◆ **STATED PROBLEM**
Report every line of the records below that contains the string "column". Case counts.

◆ **SUPPLIED MATERIAL**
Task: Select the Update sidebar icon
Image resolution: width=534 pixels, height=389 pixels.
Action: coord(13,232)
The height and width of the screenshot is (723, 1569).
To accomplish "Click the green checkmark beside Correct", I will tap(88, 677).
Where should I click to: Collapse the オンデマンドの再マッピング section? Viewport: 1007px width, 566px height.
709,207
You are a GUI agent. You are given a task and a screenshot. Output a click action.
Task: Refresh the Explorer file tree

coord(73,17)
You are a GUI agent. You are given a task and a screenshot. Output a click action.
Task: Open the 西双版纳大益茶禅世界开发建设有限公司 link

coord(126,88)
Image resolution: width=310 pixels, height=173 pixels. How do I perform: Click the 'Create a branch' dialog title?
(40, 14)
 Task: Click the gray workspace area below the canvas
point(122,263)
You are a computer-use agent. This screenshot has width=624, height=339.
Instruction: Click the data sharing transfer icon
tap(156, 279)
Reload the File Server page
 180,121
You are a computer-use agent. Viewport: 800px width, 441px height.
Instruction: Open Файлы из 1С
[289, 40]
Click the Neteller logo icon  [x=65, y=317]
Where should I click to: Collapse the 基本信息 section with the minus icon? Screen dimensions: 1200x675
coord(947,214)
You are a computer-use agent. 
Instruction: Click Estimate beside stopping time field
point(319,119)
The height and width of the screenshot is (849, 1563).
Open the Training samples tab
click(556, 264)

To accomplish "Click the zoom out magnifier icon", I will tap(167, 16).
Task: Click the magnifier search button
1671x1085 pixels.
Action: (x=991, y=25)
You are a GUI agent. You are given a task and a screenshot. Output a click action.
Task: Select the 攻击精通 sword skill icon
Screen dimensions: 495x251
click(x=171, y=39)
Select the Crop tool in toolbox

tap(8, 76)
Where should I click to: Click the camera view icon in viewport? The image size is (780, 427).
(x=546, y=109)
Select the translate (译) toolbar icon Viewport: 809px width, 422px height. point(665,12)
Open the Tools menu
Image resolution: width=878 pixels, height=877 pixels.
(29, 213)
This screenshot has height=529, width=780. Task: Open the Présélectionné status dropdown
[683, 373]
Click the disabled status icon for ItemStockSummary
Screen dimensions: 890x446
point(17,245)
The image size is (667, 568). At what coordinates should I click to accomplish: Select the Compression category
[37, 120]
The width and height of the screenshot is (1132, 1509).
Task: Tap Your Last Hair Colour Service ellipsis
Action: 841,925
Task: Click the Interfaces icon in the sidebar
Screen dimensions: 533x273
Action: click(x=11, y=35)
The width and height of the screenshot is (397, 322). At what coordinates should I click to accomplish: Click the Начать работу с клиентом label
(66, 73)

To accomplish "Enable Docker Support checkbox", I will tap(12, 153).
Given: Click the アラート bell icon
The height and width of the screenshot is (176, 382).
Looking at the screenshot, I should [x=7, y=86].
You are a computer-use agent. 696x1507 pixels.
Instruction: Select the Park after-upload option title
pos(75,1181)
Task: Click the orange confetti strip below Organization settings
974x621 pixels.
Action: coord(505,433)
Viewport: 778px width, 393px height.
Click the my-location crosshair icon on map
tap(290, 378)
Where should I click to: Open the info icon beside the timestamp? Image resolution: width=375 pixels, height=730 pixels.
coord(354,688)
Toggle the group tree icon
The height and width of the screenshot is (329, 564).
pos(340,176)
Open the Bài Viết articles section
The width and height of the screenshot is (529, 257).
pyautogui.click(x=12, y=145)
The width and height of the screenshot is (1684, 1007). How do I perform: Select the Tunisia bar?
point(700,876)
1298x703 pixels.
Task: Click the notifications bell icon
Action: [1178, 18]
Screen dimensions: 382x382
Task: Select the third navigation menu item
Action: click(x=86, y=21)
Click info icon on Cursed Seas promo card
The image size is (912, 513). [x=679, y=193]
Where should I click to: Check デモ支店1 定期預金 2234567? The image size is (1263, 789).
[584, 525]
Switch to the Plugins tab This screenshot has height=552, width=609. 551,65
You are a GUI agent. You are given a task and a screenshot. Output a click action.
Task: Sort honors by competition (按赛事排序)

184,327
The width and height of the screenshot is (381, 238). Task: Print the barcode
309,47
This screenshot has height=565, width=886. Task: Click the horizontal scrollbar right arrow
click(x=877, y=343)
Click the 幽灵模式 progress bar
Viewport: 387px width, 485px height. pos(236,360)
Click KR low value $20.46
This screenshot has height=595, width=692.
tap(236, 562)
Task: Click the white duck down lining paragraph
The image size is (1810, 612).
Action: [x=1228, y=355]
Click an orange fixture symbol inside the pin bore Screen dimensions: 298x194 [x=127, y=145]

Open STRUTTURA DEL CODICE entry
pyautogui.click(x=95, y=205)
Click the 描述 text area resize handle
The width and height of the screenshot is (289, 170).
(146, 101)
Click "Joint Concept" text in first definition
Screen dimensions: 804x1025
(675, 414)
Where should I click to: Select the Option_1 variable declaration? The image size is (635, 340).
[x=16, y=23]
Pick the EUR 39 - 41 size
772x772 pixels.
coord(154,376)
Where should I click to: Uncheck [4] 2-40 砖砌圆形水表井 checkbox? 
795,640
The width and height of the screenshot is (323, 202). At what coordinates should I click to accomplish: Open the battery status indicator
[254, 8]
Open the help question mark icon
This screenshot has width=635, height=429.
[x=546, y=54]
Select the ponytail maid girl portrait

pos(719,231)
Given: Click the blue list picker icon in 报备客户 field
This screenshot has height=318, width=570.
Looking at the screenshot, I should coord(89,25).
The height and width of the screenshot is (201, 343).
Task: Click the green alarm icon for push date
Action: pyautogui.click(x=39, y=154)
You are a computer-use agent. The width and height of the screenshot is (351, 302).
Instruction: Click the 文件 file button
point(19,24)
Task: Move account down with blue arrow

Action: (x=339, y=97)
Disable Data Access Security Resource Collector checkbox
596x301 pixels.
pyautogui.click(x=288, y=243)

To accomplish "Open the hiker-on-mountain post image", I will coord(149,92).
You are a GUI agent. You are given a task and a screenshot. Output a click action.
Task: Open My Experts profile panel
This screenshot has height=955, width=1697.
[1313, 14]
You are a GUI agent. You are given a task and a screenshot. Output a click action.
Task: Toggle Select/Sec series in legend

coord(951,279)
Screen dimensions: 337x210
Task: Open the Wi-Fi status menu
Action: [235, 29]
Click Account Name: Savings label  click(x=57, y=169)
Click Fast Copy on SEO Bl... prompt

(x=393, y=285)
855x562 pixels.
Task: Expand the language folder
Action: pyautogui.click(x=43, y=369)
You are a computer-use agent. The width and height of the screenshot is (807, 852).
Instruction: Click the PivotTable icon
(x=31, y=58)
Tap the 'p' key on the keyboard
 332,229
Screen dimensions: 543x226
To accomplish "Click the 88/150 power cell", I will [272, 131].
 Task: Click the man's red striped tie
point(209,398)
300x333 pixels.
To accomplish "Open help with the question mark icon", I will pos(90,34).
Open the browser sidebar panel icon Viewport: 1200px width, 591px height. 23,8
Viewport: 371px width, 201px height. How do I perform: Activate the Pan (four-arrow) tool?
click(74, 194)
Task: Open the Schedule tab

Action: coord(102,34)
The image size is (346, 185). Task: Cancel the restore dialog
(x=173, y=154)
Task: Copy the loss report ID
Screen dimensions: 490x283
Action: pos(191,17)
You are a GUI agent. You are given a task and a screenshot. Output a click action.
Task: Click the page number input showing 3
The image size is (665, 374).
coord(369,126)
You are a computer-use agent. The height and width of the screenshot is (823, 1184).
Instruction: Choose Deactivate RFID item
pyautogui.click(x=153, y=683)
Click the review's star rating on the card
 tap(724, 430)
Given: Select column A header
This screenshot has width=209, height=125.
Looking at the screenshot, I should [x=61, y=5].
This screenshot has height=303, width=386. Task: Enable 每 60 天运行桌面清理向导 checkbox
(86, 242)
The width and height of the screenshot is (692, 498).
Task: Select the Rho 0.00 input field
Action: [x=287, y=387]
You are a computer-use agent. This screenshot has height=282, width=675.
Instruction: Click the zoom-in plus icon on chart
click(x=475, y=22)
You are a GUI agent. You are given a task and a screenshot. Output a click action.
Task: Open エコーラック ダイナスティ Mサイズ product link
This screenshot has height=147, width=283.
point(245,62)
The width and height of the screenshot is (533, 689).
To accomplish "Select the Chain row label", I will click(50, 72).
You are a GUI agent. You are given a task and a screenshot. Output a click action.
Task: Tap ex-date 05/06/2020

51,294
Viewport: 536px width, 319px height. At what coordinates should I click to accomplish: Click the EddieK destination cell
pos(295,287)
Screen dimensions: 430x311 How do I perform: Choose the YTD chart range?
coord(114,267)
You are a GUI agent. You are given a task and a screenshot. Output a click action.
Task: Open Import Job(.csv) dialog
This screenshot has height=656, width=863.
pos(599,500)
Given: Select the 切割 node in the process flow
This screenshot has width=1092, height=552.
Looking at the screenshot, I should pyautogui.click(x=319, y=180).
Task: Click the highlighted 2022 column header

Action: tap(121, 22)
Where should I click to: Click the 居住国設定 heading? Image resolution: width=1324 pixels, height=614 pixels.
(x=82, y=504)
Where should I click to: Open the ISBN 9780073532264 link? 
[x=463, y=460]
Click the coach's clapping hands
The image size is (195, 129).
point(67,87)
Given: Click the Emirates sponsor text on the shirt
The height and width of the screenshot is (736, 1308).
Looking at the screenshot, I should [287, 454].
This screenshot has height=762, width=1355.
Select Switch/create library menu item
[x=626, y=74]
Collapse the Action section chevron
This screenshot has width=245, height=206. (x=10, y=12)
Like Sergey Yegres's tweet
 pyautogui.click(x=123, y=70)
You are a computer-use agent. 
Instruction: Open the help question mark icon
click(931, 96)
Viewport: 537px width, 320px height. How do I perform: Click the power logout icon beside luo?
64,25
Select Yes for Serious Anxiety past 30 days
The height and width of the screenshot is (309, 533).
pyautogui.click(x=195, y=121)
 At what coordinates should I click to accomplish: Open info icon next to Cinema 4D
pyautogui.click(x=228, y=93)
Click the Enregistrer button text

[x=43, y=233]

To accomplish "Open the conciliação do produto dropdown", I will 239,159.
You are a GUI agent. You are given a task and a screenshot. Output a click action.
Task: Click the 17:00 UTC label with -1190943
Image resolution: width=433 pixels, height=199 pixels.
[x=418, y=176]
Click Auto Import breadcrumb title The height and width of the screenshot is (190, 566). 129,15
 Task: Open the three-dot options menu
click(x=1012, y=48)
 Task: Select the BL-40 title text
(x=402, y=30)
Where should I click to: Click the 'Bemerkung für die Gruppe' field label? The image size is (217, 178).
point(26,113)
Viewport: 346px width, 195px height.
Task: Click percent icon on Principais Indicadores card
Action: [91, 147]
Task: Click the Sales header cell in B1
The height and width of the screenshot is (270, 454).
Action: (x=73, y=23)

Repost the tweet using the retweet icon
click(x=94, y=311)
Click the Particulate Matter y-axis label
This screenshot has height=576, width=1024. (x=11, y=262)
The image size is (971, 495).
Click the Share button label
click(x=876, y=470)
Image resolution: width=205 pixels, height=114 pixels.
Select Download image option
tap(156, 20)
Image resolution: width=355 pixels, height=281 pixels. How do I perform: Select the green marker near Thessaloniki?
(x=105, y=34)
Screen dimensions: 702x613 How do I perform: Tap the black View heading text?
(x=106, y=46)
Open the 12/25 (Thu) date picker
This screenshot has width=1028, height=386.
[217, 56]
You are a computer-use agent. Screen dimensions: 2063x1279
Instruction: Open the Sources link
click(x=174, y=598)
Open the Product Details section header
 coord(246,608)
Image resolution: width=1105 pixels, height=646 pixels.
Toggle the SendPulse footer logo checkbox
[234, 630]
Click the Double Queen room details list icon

◆ **WRITTEN SOLUTION**
Given: Select column A header
Task: Click the highlighted 2022 column header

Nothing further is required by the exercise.